= Sarah Beddington =

British artist and filmmaker

Sarah Beddington (born 1964) is a British artist and filmmaker based in London.

==Work==
Beddington was born in Winchester and studied at the City and Guilds of London Art School and at Central St Martins College.
Beddington's work investigates the intersection between the historical and the contemporary, often in relation to journeys and migration. Beddington is interested in traces in the landscape, the power of the collective voice and walking as a means of affirming presence.
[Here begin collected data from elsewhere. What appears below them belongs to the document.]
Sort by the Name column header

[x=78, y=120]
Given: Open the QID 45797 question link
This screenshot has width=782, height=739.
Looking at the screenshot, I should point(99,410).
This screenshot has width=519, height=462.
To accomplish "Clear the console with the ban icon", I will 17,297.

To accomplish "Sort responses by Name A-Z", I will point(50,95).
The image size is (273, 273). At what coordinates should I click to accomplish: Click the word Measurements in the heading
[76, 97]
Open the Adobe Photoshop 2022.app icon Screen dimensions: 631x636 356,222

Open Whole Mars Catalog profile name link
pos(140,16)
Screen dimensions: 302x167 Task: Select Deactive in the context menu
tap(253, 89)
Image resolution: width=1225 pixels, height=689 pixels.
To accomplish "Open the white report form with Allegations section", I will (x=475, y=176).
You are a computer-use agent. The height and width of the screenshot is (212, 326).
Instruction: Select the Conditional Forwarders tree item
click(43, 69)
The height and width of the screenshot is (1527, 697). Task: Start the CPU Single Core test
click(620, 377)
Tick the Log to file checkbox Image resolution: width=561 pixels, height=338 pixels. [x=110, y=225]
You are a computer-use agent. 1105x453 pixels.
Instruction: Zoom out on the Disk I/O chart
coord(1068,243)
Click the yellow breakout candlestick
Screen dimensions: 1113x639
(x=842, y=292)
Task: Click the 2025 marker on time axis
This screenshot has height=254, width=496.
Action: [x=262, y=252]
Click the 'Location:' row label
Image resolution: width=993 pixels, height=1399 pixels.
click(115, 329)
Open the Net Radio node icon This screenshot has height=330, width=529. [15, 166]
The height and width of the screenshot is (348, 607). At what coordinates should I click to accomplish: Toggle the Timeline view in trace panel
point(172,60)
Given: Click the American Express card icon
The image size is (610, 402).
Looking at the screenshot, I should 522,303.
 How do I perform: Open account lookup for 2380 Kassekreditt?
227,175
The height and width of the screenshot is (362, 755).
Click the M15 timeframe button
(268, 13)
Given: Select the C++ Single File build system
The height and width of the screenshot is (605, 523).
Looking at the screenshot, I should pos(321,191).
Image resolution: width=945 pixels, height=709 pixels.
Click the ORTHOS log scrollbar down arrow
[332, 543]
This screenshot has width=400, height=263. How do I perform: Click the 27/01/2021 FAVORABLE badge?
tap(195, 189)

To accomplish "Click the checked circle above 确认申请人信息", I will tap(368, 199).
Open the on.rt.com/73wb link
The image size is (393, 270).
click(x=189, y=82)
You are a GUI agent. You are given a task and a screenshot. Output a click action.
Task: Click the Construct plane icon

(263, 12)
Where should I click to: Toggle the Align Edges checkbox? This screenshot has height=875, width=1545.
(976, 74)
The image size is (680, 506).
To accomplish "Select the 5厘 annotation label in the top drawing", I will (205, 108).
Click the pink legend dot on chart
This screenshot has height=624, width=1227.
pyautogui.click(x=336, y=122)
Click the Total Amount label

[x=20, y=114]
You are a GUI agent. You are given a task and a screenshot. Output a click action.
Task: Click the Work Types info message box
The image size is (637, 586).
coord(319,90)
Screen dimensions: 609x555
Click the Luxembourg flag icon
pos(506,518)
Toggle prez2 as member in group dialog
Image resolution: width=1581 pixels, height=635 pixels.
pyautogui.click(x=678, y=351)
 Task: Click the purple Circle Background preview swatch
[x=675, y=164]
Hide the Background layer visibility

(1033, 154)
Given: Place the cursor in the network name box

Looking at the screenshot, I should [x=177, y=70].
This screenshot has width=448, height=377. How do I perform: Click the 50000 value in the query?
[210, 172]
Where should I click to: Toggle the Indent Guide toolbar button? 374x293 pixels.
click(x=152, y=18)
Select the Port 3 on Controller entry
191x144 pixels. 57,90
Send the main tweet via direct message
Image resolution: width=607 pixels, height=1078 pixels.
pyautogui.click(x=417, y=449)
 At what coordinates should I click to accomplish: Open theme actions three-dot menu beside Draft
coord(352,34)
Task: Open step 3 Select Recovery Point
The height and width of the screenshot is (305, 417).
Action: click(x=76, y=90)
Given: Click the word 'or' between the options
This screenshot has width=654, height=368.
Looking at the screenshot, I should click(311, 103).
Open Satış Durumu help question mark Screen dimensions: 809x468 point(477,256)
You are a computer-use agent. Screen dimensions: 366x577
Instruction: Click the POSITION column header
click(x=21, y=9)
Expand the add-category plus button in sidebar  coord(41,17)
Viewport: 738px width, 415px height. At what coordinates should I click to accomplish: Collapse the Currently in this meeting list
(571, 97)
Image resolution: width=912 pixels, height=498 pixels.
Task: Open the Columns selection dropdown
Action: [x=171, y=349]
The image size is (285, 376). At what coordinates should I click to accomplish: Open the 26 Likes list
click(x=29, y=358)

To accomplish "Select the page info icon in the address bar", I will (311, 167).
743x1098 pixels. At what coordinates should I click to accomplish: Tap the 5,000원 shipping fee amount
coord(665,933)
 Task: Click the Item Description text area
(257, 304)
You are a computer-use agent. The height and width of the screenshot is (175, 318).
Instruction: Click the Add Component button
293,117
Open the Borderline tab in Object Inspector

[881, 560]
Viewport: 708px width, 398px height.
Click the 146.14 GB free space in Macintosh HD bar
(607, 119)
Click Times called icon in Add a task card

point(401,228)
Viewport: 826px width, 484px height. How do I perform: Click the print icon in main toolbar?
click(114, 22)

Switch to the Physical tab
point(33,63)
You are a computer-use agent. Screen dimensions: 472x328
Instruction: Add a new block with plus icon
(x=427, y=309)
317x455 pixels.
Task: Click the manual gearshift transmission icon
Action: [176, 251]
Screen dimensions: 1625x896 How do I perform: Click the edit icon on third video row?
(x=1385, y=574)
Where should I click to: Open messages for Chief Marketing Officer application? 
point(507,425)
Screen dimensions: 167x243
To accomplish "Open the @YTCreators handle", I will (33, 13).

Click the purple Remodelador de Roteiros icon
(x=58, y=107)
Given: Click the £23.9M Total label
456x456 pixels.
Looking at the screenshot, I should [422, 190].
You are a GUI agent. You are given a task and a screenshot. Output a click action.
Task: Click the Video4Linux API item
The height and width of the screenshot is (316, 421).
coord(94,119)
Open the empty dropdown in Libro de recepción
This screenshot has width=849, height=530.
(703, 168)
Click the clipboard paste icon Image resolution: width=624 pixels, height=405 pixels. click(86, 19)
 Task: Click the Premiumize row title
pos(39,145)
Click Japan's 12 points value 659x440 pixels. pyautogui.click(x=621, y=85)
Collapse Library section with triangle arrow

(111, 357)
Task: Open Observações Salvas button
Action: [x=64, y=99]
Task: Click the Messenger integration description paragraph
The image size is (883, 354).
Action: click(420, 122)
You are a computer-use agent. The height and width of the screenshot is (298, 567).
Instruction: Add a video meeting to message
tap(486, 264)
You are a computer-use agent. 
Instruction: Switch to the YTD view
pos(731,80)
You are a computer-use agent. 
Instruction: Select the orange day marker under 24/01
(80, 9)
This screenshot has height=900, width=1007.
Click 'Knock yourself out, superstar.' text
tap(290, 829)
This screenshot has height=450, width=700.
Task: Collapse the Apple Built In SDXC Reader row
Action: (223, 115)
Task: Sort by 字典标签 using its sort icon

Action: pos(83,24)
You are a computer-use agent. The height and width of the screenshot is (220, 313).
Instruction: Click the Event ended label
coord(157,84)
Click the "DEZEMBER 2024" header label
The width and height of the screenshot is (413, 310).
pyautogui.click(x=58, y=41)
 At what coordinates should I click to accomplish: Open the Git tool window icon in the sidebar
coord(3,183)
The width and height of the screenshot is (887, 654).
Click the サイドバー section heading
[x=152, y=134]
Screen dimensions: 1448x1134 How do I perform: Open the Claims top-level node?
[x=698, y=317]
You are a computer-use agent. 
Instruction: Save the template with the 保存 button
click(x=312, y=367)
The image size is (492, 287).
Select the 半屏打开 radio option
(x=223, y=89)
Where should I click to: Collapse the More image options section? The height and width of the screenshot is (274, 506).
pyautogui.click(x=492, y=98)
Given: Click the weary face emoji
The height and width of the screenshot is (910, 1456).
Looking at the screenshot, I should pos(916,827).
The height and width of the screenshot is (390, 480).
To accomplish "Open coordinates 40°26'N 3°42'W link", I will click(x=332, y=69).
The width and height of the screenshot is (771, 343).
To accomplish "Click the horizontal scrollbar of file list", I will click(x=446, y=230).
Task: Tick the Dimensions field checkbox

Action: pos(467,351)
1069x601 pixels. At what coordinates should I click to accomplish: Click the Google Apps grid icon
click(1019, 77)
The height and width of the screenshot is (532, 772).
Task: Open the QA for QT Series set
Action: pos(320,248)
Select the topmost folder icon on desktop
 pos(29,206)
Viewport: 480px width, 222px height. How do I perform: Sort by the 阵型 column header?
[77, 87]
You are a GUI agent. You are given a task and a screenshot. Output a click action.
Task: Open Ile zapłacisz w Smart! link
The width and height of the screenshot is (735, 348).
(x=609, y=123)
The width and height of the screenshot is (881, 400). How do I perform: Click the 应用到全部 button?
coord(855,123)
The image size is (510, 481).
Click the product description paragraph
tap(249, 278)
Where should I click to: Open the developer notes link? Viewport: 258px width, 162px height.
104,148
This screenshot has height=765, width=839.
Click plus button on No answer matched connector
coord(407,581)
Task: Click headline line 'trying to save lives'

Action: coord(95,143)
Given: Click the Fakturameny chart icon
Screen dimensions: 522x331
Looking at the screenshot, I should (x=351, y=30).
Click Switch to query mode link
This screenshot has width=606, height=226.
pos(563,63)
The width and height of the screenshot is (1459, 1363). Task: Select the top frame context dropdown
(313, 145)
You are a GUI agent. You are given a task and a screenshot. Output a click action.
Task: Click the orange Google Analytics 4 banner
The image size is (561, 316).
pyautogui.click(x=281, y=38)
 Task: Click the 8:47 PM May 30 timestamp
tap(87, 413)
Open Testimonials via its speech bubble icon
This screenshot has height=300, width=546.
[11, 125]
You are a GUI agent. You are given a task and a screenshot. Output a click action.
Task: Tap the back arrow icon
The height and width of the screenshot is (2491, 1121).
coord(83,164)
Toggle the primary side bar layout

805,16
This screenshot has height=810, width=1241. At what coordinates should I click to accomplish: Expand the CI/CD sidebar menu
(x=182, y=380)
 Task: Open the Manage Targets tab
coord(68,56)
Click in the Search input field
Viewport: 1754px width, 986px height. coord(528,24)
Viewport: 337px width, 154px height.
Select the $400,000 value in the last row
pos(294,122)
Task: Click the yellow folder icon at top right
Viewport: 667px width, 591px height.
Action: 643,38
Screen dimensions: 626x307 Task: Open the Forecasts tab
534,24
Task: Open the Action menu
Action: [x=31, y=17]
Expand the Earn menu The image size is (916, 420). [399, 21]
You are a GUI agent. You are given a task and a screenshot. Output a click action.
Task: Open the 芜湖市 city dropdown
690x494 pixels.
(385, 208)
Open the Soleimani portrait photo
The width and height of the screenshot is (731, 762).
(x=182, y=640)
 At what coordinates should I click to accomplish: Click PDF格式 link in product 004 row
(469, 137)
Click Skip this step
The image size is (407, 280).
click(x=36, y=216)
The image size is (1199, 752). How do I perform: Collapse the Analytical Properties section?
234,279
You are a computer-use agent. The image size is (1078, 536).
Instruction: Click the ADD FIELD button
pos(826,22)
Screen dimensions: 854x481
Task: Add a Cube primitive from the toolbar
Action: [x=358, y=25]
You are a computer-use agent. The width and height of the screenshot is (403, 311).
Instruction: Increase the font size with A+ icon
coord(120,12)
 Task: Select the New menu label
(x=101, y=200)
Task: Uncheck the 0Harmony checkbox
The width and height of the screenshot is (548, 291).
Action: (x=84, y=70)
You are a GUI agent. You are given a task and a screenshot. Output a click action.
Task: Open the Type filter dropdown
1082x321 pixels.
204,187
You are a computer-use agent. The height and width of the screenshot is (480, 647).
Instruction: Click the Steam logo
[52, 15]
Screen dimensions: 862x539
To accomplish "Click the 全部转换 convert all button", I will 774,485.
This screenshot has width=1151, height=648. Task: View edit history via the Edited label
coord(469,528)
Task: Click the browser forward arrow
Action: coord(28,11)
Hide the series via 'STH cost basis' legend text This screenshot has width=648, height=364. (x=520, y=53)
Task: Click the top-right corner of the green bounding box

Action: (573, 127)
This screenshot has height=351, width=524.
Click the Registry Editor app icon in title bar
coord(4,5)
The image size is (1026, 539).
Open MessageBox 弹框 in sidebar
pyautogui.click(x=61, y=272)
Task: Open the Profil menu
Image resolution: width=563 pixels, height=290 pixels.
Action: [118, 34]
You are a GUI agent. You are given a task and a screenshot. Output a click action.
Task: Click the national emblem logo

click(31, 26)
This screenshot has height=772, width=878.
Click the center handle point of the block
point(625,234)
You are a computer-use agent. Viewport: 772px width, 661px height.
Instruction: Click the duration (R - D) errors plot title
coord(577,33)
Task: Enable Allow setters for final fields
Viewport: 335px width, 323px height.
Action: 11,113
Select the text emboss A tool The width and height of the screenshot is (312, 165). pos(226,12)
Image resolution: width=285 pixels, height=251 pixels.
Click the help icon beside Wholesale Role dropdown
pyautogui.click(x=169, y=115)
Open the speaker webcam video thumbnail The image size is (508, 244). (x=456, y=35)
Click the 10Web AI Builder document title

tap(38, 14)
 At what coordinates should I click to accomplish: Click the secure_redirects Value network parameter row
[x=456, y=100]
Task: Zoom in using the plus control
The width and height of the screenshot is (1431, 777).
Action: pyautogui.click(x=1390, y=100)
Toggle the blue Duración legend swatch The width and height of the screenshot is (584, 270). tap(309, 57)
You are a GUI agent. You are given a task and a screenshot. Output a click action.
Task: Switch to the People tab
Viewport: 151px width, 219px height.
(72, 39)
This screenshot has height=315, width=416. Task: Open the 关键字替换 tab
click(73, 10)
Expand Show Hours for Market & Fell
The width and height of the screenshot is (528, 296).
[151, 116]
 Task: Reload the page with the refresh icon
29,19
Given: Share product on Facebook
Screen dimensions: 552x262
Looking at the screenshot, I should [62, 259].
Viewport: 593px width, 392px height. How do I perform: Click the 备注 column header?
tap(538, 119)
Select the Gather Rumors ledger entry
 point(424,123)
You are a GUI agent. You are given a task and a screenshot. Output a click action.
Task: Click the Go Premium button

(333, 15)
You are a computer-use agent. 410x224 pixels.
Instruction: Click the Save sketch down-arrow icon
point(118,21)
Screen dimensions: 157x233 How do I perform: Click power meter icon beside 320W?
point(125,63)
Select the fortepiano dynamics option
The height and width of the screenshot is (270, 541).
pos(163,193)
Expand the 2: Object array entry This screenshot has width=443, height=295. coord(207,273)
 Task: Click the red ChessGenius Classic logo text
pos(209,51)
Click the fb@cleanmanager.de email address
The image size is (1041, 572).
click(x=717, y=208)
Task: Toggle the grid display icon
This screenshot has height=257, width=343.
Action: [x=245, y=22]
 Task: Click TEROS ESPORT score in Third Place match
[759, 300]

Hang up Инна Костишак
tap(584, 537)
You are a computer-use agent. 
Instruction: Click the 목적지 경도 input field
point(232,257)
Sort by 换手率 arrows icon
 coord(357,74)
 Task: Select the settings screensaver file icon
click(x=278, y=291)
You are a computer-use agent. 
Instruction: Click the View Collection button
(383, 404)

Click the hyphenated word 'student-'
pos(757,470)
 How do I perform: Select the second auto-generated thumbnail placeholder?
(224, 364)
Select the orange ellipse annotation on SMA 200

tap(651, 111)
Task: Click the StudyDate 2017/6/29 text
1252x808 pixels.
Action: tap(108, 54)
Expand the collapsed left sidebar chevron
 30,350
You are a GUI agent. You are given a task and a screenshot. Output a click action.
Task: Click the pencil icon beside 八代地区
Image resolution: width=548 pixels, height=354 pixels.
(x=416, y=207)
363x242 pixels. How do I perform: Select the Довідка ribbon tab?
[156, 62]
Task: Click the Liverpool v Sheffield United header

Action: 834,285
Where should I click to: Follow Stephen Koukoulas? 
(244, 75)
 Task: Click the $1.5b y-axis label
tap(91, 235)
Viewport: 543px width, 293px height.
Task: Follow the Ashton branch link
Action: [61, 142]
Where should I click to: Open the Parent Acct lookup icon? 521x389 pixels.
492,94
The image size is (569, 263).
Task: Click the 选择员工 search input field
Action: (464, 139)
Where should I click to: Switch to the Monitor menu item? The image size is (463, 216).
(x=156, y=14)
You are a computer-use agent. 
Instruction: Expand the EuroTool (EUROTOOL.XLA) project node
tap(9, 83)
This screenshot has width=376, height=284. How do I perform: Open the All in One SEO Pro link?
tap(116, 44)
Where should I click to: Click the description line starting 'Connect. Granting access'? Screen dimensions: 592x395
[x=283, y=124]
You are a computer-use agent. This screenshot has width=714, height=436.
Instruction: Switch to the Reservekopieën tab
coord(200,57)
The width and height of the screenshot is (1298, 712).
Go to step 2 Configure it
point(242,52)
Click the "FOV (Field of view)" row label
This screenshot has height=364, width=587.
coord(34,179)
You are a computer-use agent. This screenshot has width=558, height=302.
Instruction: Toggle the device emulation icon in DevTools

Her works in film and video, as well as in fragile or ephemeral media such as etched glass and silverpoint drawing, present a minutely scrutinised sense of place that offer a poetic reading of the overlap between the historical, the mythical and the everyday, potentially opening up a space to future scenarios.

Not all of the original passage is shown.